日本では「エル・イチニ・イチニ」と呼ばれていますが、正式な読み方は「エル・トゥウェルブ・トゥウェルブ」。LはラコステのLで、最初の1は鹿の子素材、次の2は半袖を指し、最後の12は試作品の番号を指しているとか。
サラッとした肌触りや伸縮性が特長
――一体、何がいいのですか?
八木沢 何といっても着心地がいい。ボディは「鹿の子」と呼ばれるコットン100%のニット生地でできています。サラッとした肌触りや伸縮性が特長です。
特にL.12.12には自社製の鹿の子が使われていて、編み機の針の懐が深く、カーブが強いため、表面にくっきりとした凹凸が生まれます。これによって肌への接触が減ることで、汗をかいてもサラサラとした肌触りが持続するんです。
――原料となるコットン自体も特別なのですか?
八木沢 スーピマコットンという超長綿が使われています。コットンは繊維の長さが長いほど質が高くなるため、繊維長が35mmを超えるものをこう呼びます。世界に流通するコットンに占める割合はたったの1%ほどですから、いかに貴重なものかがわかるでしょう。

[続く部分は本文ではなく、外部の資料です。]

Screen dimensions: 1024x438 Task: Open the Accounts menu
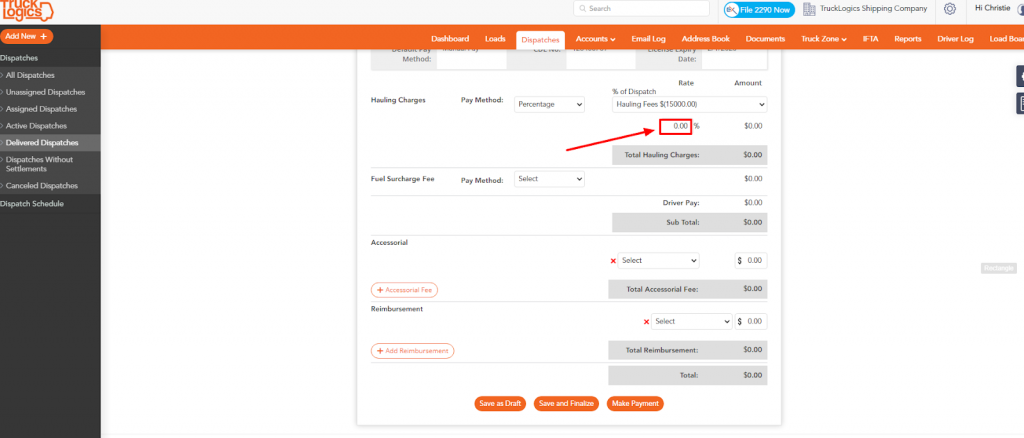[596, 39]
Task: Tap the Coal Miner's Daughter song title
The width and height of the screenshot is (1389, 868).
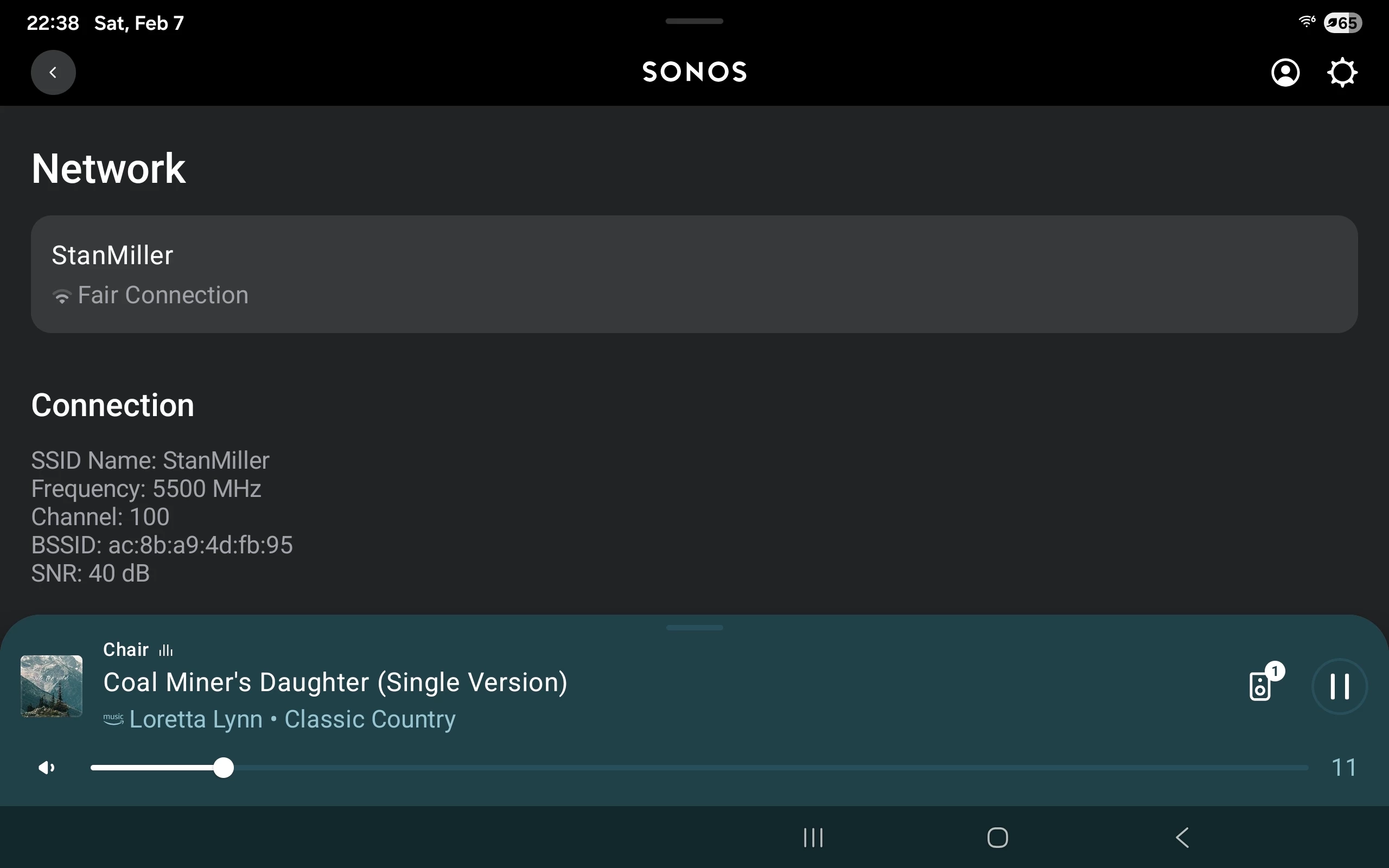Action: (x=335, y=682)
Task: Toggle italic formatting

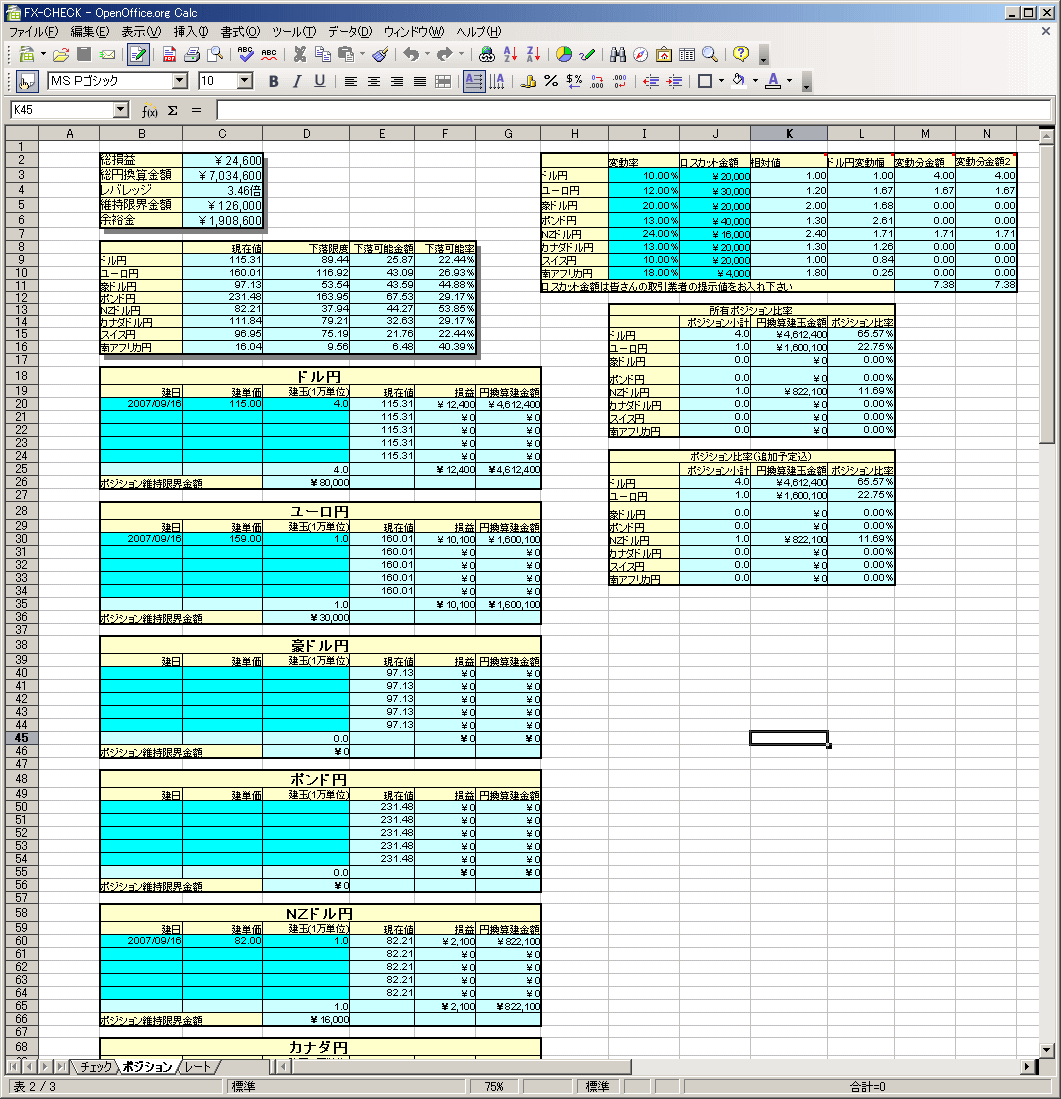Action: tap(296, 81)
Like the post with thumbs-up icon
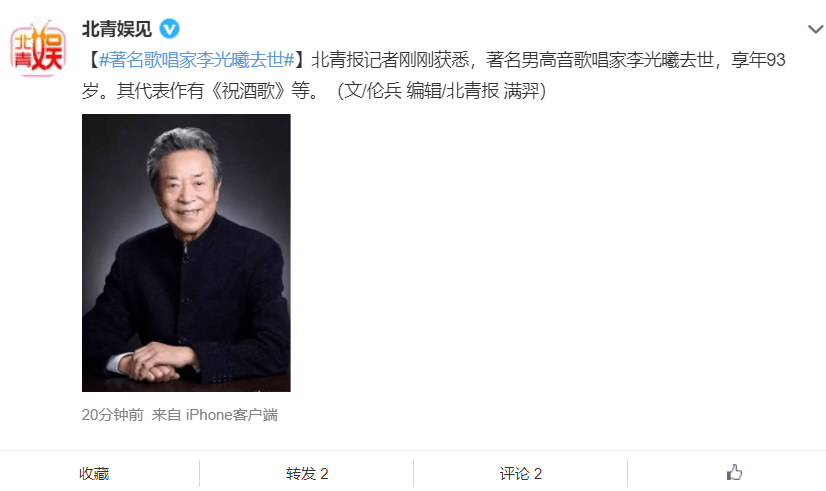This screenshot has height=491, width=826. point(734,473)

さらにスーピマコットンの中でも、質によって等級があり、ラコステは最高ランクのものを使用しています。
キレイな状態が長続きするさまざまな工夫
――ただ、着心地が良くて、高級感のあるポロシャツなら、ほかにも探せばあると思うのですが。
八木沢 そうなんですよ。ただ、L.12.12が他の高級ポロシャツと違うのは、キレイな状態が長続きする点にあると思います。

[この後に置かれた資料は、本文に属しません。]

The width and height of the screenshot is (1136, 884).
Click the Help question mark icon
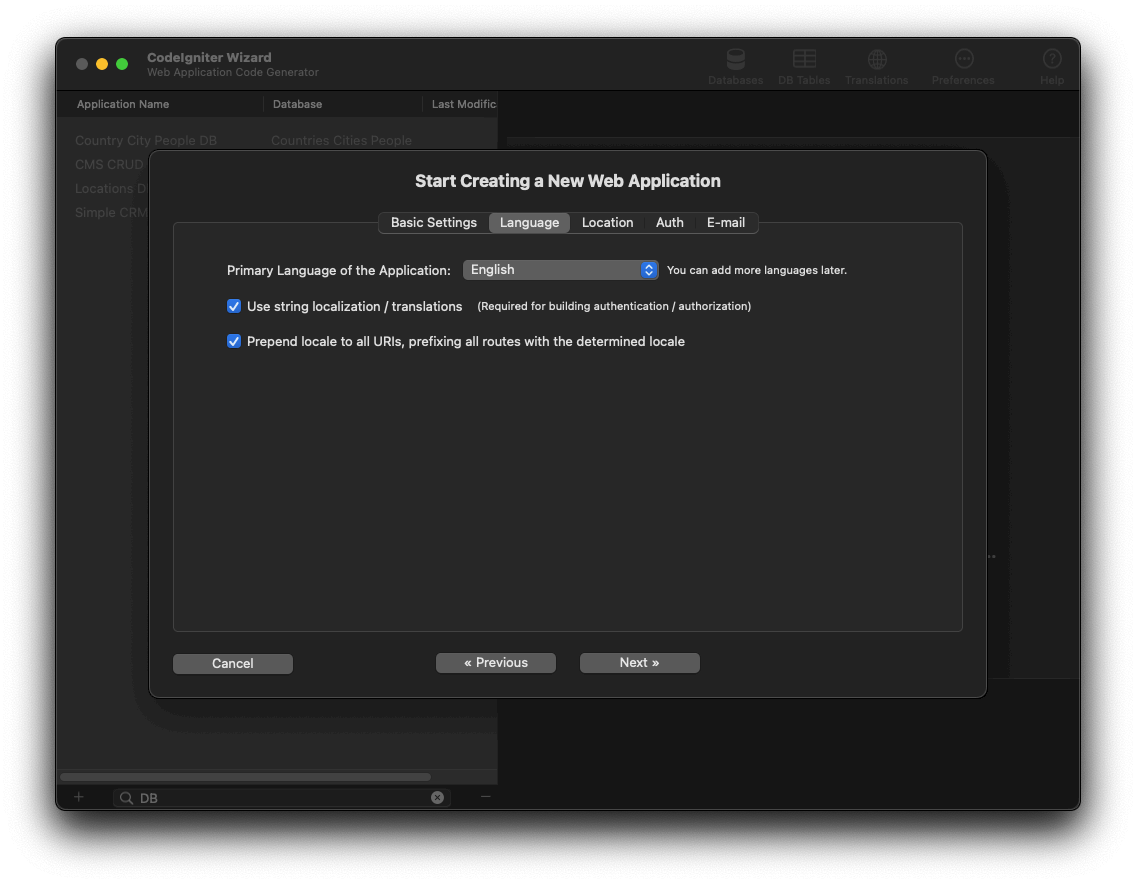(x=1051, y=60)
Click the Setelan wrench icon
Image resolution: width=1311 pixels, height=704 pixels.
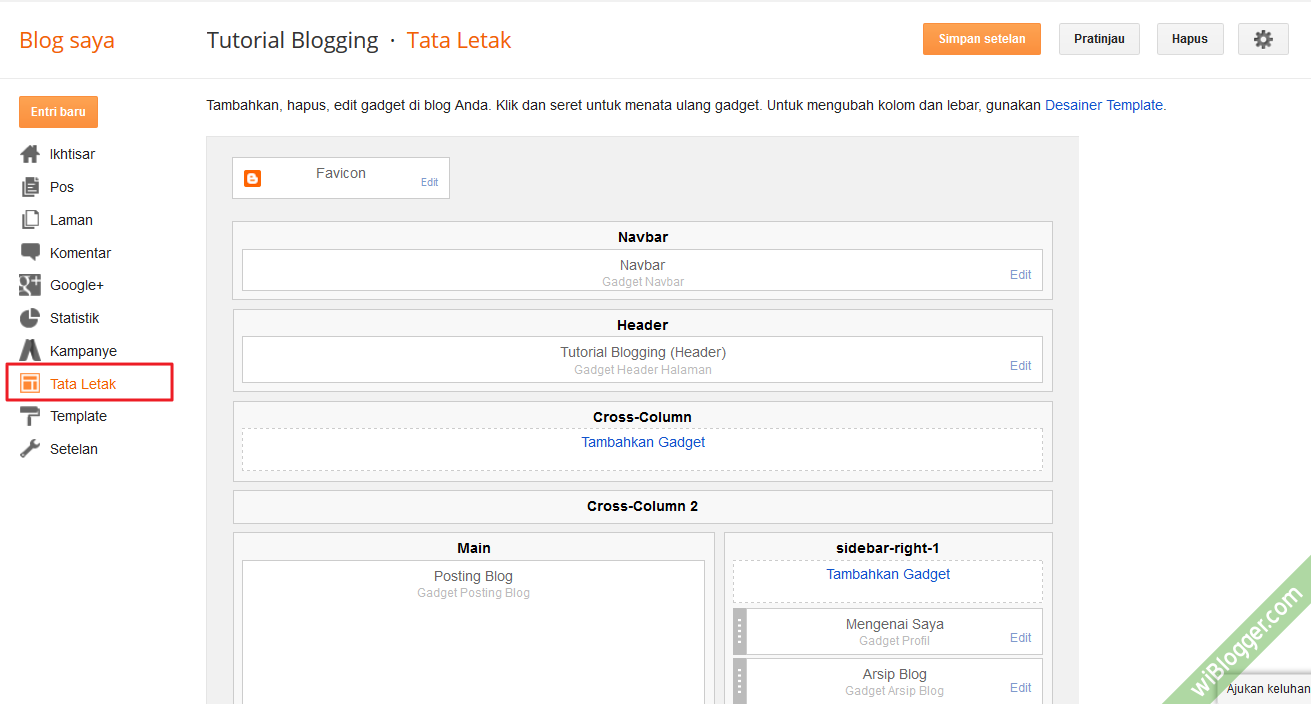pos(30,449)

このL.12.12の鹿の子には、2本の糸を撚り合わせて1本にした双糸が使用されています。双糸を使用することで、単糸で編んだ鹿の子よりも強度や耐久性が向上するんです。
ほかにも、肩の裏側をオリジナルのテープで補強したり、独自の縫製で襟の立体感をキープしたり、さまざまな工夫が凝らされています。
昔のモデルも、特殊な染料で染められた糸や形態安定加工によって、色褪せや型崩れがしにくいように作られていました。

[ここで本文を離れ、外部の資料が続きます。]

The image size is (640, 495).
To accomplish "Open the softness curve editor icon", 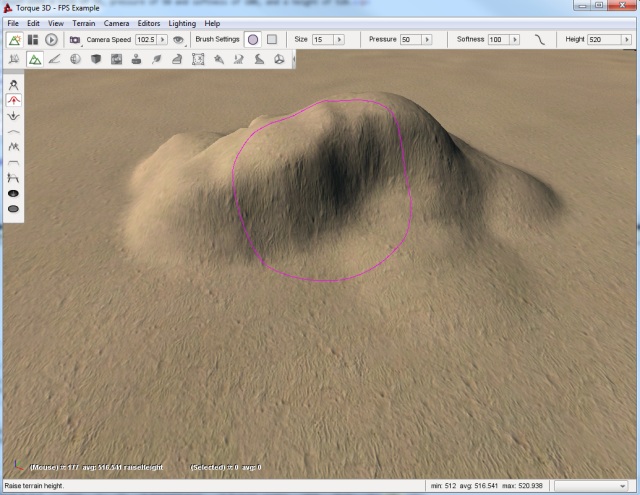I will tap(541, 39).
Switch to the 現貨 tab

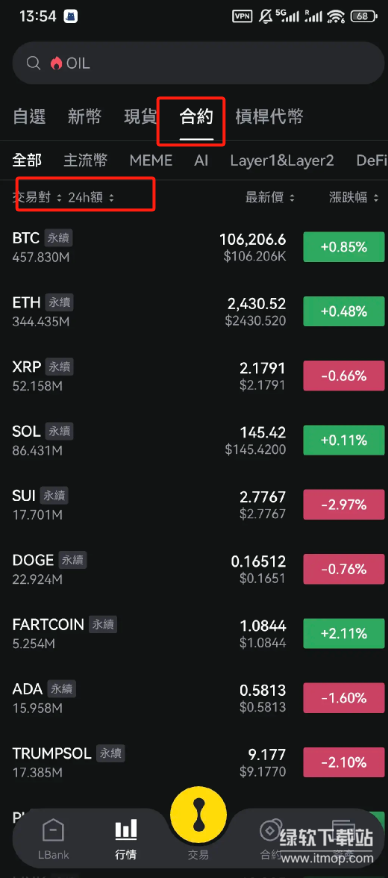(x=141, y=117)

ちなみに私が持っている1980年代のL.12.12も、目立った色褪せや型崩れが見られません。
――ディテールにも特別な点はありますか?
八木沢 前立てのボタンです。L.12.12には高級ドレスシャツに使われる天然の貝ボタンが採用されています。また、ボディの色みによって、白蝶貝と黒蝶貝を使い分けているのもラコステのこだわり。
細かい話ですが、上の前立ては、身頃から2mm程度横に出るように設計されているんです。こうすることで、一番上までボタンを閉めた際に体を動かしても、下の前立てが見えないんです。